II InovafitoBrasil Summit discute a integração entre fomento, ciência e indústria para superar os gargalos da biotecnologia e fortalecer o Complexo Econômico-Industrial da Saúde.

 

O Brasil deu um passo decisivo para consolidar o setor fitoterápico como pilar estratégico de Estado. O primeiro dia do II InovafitoBrasil Summit, realizado nesta terça-feira (14) na Casa Firjan, no Rio de Janeiro, superou o debate puramente acadêmico para desenhar uma rota clara de soberania sanitária: a transformação da maior biodiversidade do planeta em tecnologia de ponta para o Sistema Único de Saúde (SUS).

Para Carlos Viana, Coordenador de Desenvolvimento de Negócios na Biominas Brasil e moderador de um dos painéis centrais, a chave do sucesso reside na conexão entre os diferentes atores do ecossistema. Segundo ele, o fomento à inovação em biodiversidade exige fôlego e paciência, mas, acima de tudo, articulação.

“Nosso papel é criar pontes para que o pesquisador encontre o investidor e para que a burocracia não seja um entrave para a startup que está tentando escalar uma solução de saúde. O capital precisa entender o tempo da biotecnologia”, destacou Viana.

A biodiversidade no centro do Complexo Industrial da Saúde

A primeira mesa de debate trouxe a urgência de uma agenda integrada que proteja a floresta e, ao mesmo tempo, impulsione a indústria. Valber Frutuoso (Fiocruz) e Thiago Moraes (CGSB) enfatizaram que a biodiversidade é o coração do Complexo Econômico-Industrial da Saúde (CEIS).

O moderador da mesa, Douglas Chaves, Vice-presidente da Sociedade Brasileira de Farmacognosia, sintetizou o sentimento de urgência científica do painel. Para ele, embora o Brasil detenha o maior laboratório natural do mundo, o acesso desse potencial ao cidadão depende de uma rede de farmacovigilância e fitoterapia robusta e contínua.

“Não basta o conhecimento tradicional; precisamos de validação científica e segurança jurídica para que a biodiversidade se torne, de fato, um medicamento acessível no balcão da farmácia pública”, pontuou Chaves.

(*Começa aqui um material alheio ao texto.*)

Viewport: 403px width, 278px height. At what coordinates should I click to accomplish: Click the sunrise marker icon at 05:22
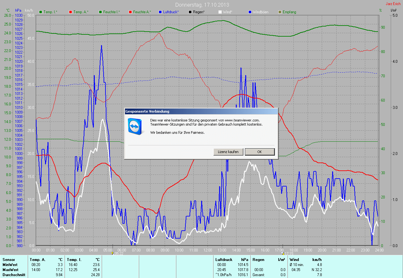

Gisélia Souza, da Bahiafarma, complementou a visão ao destacar o papel dos laboratórios oficiais como receptores naturais dessa inovação, garantindo que o ciclo da pesquisa se complete com a entrega efetiva do fármaco ao paciente.

O desafio do “Vale da Morte”: do fomento ao mercado

Se a ciência aponta o caminho, o fomento é o combustível. Joana Meirelles (FINEP) e Mônica Felts (CNPq) discutiram a convergência necessária entre as agências para evitar que bons projetos morram na transição entre a bancada e a indústria — o chamado “vale da morte”. O foco das instituições parceiras está em garantir que o suporte financeiro não seja interrompido durante as fases críticas de testes clínicos e escalonamento industrial.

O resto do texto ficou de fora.